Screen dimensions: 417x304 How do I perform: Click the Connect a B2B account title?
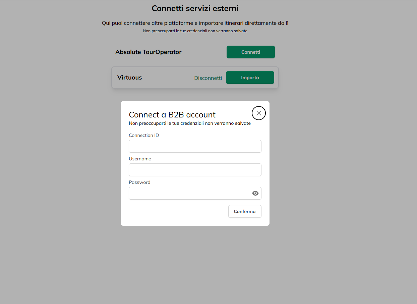click(172, 115)
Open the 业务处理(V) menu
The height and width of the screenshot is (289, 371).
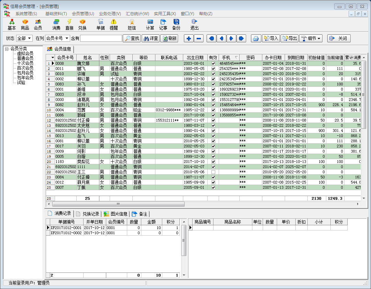[x=110, y=14]
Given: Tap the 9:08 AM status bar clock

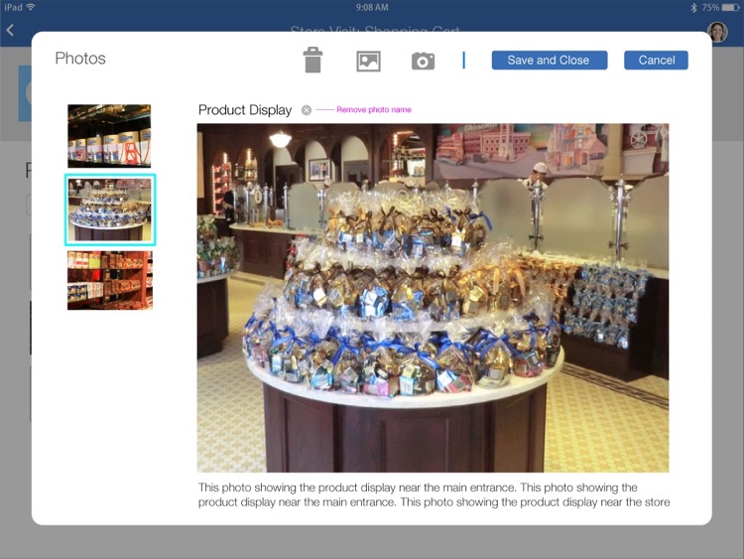Looking at the screenshot, I should (x=372, y=7).
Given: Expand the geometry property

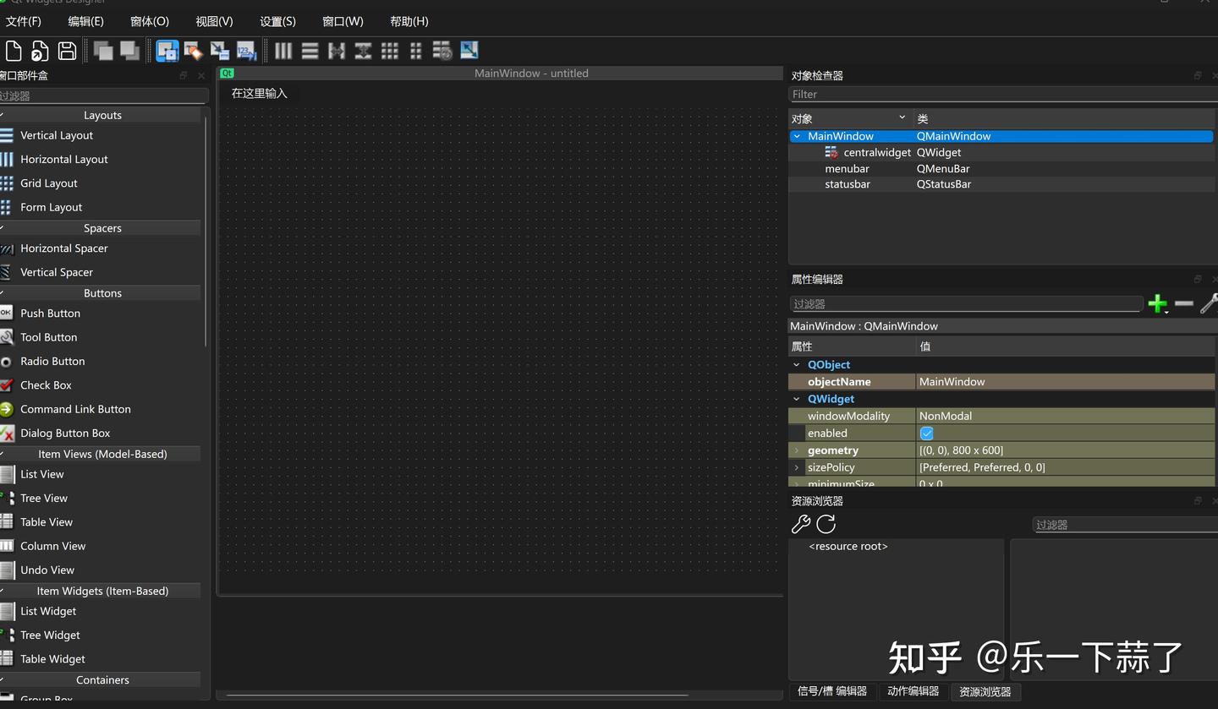Looking at the screenshot, I should click(x=796, y=450).
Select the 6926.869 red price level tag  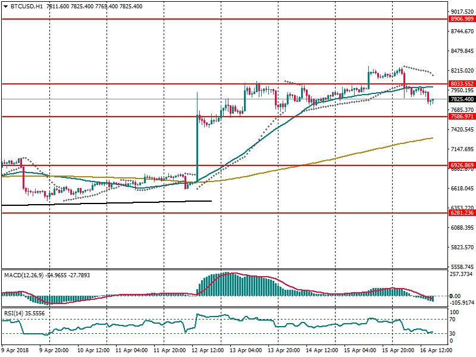pyautogui.click(x=462, y=165)
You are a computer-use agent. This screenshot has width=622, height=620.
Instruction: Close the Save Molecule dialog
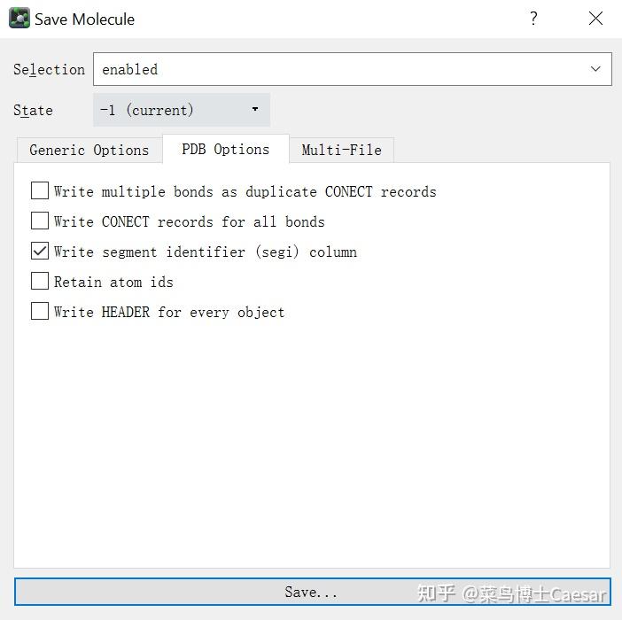[x=595, y=19]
------------------------------------
Starting at the line that contains "You are a computer-use", retype each line through the end of the data exactly, and leave out every picture.

- **Answer to this task**:
You are a computer-use agent. This screenshot has width=622, height=620.
Instruction: Close the Save Molecule dialog
[x=595, y=19]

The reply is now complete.